Encartaciones Museum

Sopuerta, Spain

The Encartaciones Museum is a Basque museum that aims to promote the study, research and dissemination of all the cultural aspects that make up the Las Encartaciones region. 

With the modernization of political structures at the beginning of the 16th century, new needs also appeared, such as the creation of a fixed and closed space that would allow the Meetings to be held conveniently. This led to the construction of a meeting house around 1500. In 1590, the construction of a new one was commissioned, the final finish of which took place in 1632 with the placement of the great shield. This building was a large cubic mansion with a semicircular arch that mainly followed Renaissance criteria. It had two floors, the lower one for a jail, and the upper one for the Juntas. Opposite a hermitage (called the Angel) was built which was completely renovated in 1675/76.

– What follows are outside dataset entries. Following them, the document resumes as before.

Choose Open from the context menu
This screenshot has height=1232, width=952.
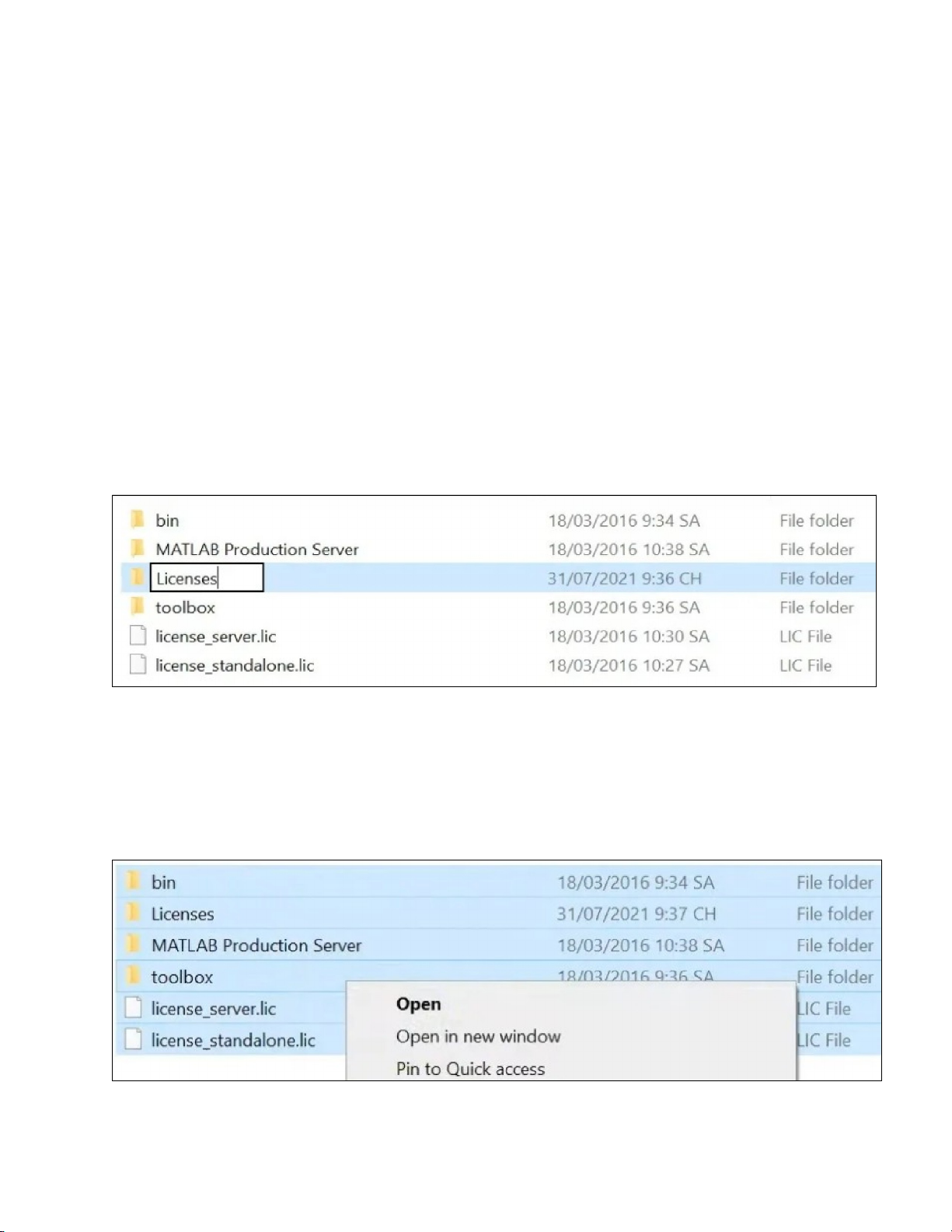(418, 1004)
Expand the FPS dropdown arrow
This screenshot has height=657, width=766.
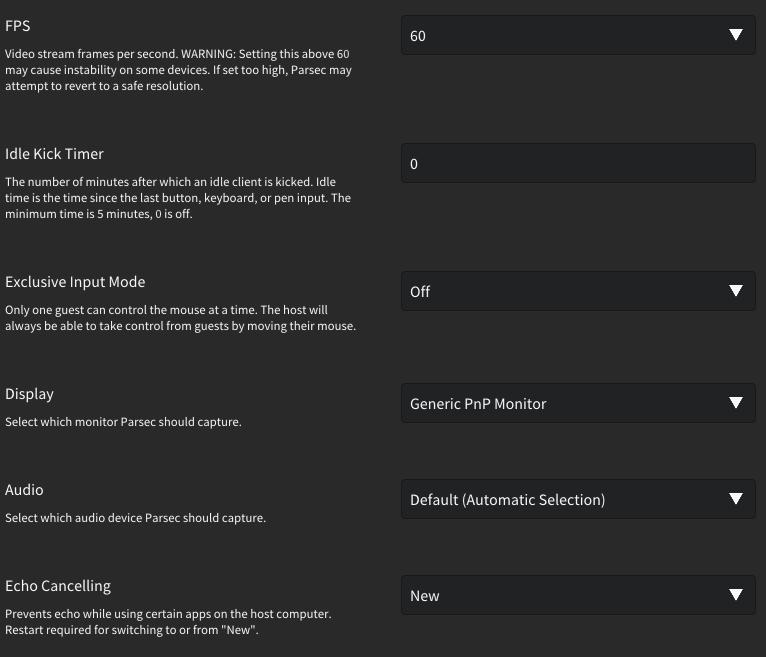[x=736, y=35]
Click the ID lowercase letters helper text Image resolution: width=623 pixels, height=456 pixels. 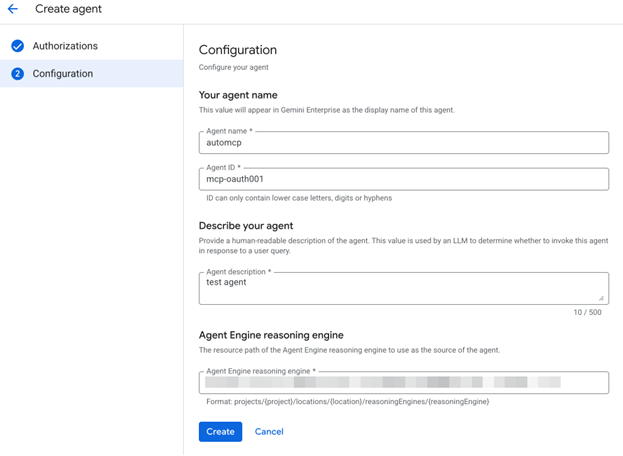pos(299,198)
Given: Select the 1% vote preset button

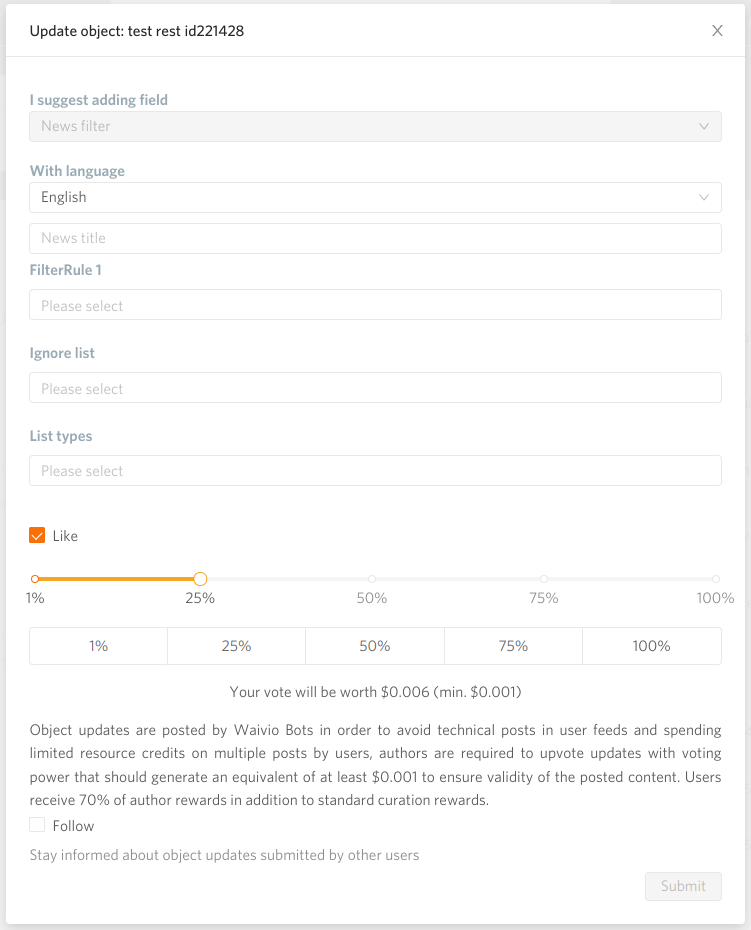Looking at the screenshot, I should [98, 646].

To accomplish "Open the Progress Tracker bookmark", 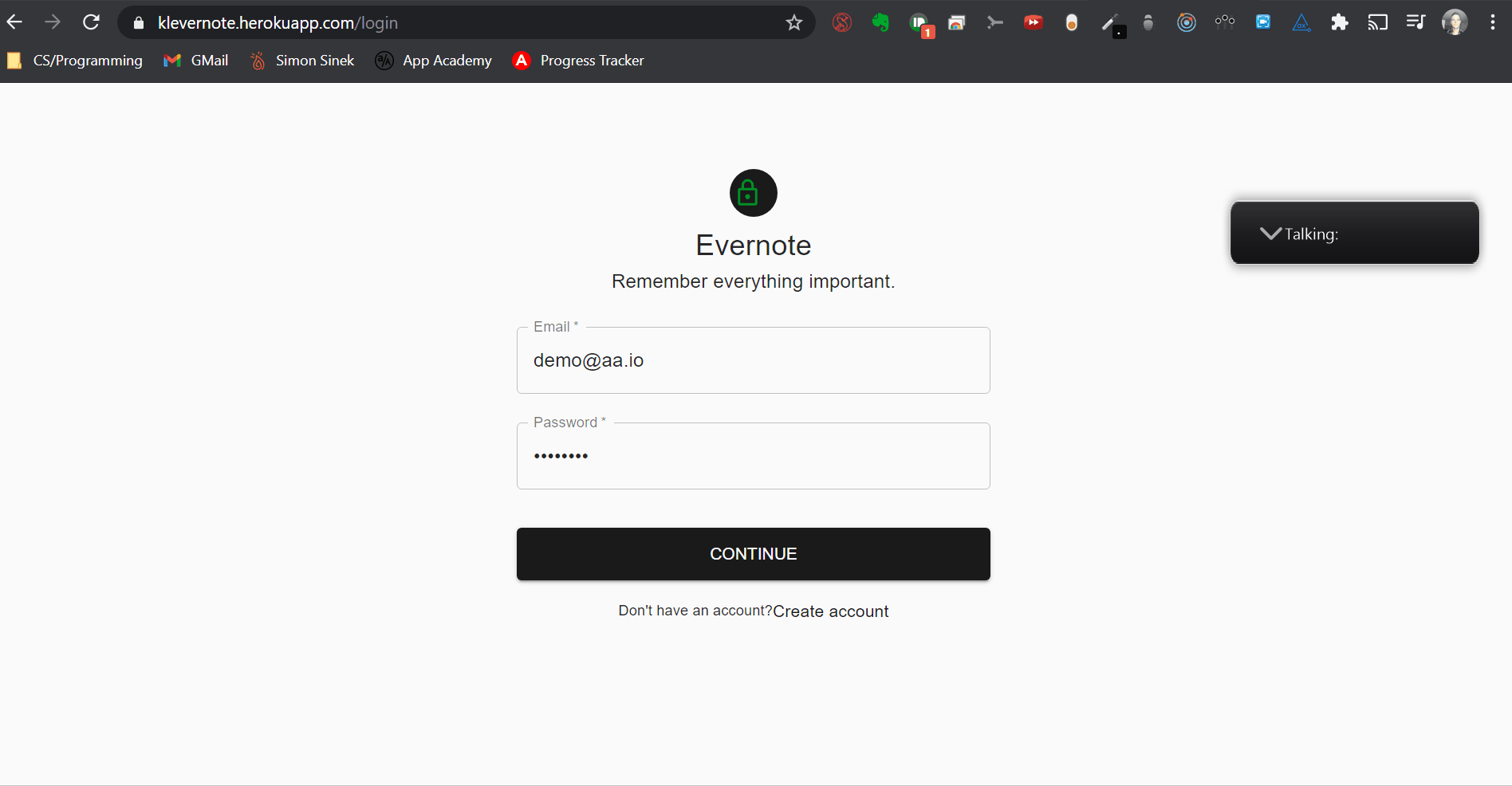I will pyautogui.click(x=578, y=61).
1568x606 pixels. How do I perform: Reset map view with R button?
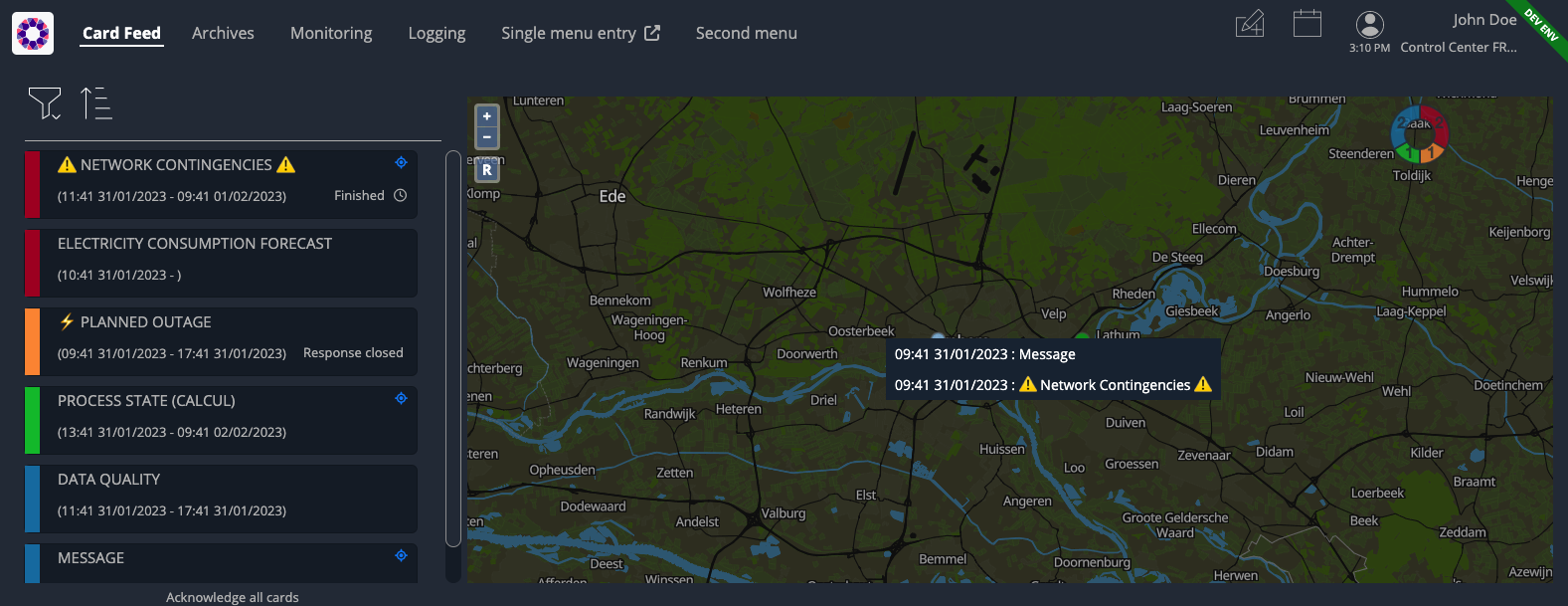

In the 18th century the so-called Posada de los Junteros was built, today converted into a hotel and rural house, and the Casa del Corregidor, current offices of the Museum of Las Encartaciones. The eighteenth century was, however, a conflictive period, as the councils involved constantly argued about the convenience of suppressing their boards and integrating fully (individually, not as a region) in those of Gernika, as those of Duranguesado had already done in 1629. Finally, after numerous disputes and divisions of different valleys and councils, in 1801 it was decided to abolish the Boards and the full integration of each municipality into the Boards of Gernika.

Museum of Las Encartaciones

With the abolition of the Boards, the House of Boards entered a process of deterioration that the County Council managed to stop at the beginning of the 20th century. At that time a major renovation was commissioned to the architect Antonio Carvelaris, which restored its original appearance. Years later it was decided to turn the Casa de Juntas into a museum, hosting pieces contributed mainly by religious and relevant figures from Las Encartaciones. Thus, on July 26, 1934 the Museum of Las Encartaciones was inaugurated, one of the oldest in Bizkaia.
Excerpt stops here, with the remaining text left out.